OPDRACHTEN |
1. Wanneer werd het wetsvoorstel volgens de tekst over het wetsvoorstel ingediend?
2. Neem alsjeblieft uit de tekst over het wetsvoorstel letterlijk alles over, van "Wetgevingstraject duurt lang" tot en met "de Autoriteit Persoonsgegevens.".
3. Leg in één tot drie zinnen uit waarom de wet volgens de tekst over het wetsvoorstel niet te gedetailleerd mocht worden.

══ TEKST ══

Wetgevingstraject duurt lang
Dit traject kostte betrekkelijk veel tijd. In algemene zin kun je zeggen dat een wetgevingstraject altijd lang duurt, omdat er veel bij komt kijken. Denk aan het advies van de Raad van State, de behandeling van het wetsvoorstel in de Tweede Kamer en de Eerste Kamer, en adviezen van externe partijen, zoals in dit geval van de Autoriteit Persoonsgegevens.

Balans
Ten tweede bleek het wetsvoorstel complexer dan men in eerste instantie vermoedde. Die complexiteit zat ’m in het vinden van de juiste balans tussen enerzijds het structureel vastleggen van verantwoordelijkheden en het bieden van transparantie, en anderzijds om dit niet te gedetailleerd te doen. Door alles dicht te timmeren wordt de wet immers inflexibel. En dat is onwenselijk: als het nodig is de aanpak te wijzigen - bijvoorbeeld door de invoering van nieuwe risicoprofielen - dien je de wet te wijzigen. Het vinden van deze balans vroeg om een zorgvuldige afweging.
Verkiezingen en formatie
Ten slotte speelde een externe factor een rol. Al in maart 2021 werd het wetsvoorstel ingediend, maar pas in april 2022 stemde de Tweede Kamer erover. Normaal gesproken loopt zo’n proces sneller. Maar de Tweede Kamerverkiezingen van 2021 en de daarop volgende lange kabinetsformatie zorgden voor vertraging.
LAA-Applicatie
Hoewel dat misschien vreemd klinkt na een jarenlang wetgevingstraject, verandert er voor gemeenten op het gebied van adresonderzoek eigenlijk weinig. Wel doen straks door het wetsvoorstel álle gemeenten mee aan de LAA, wat tot nu toe nog niet het geval was. De gemeenten beschikken over de LAA-Applicatie (de WALAA): de applicatie met up-to-date instructies en een maandelijkse lijst met adressen waarmee iets aan de hand zou kunnen zijn. Een vragenlijst loodst gemeenteambtenaren door het adresonderzoek heen. Bovendien kunnen de resultaten van het adresonderzoek in de applicatie worden vastgelegd.
Door het wetsvoorstel doen straks álle gemeenten mee aan LAA
Menselijke maat: een belangrijke accentverschuiving
LAA en het wetsvoorstel moeten niet uitsluitend bijdragen aan het opsporen van fouten. Aangezien het bij de BRP altijd gaat om de gegevens van mensen heeft de Tweede Kamer met moties en amendementen gevraagd om meer aandacht voor de menselijke maat. Daarom wordt in de convenanten het gebruik van handreiking non-discriminatie by design opgenomen. Daarnaast wordt er in instructies op aangedrongen ook in te gaan op de vraag hoe de aanpak kan bijdragen aan het oplossen van sociale problematiek, zoals armoede en schulden. Dit betekent een belangrijke accentverschuiving. Als er een onderzoekssignaal binnenkomt kan de gemeenteambtenaar daadwerkelijk langsgaan en de burger zo nodig helpen. Op die manier worden beslissingen niet alleen door computers en systemen genomen, maar kunnen burgers met problemen dankzij menselijke tussenkomst meteen worden geholpen.

═══
══ GEGEVENSGEDEELTE ══

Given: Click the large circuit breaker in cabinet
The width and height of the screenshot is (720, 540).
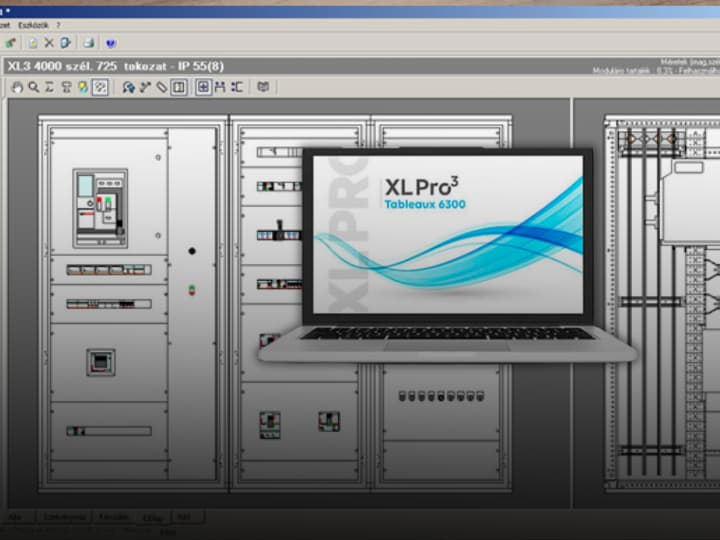Looking at the screenshot, I should (100, 207).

═══

ANTWOORDEN |
1. In maart 2021.

2.
Wetgevingstraject duurt lang
Dit traject kostte betrekkelijk veel tijd. In algemene zin kun je zeggen dat een wetgevingstraject altijd lang duurt, omdat er veel bij komt kijken. Denk aan het advies van de Raad van State, de behandeling van het wetsvoorstel in de Tweede Kamer en de Eerste Kamer, en adviezen van externe partijen, zoals in dit geval van de Autoriteit Persoonsgegevens.

3. Door alles dicht te timmeren wordt de wet inflexibel. Dat is onwenselijk, omdat je dan bij elke nodige wijziging van de aanpak de wet moet wijzigen, bijvoorbeeld bij de invoering van nieuwe risicoprofielen.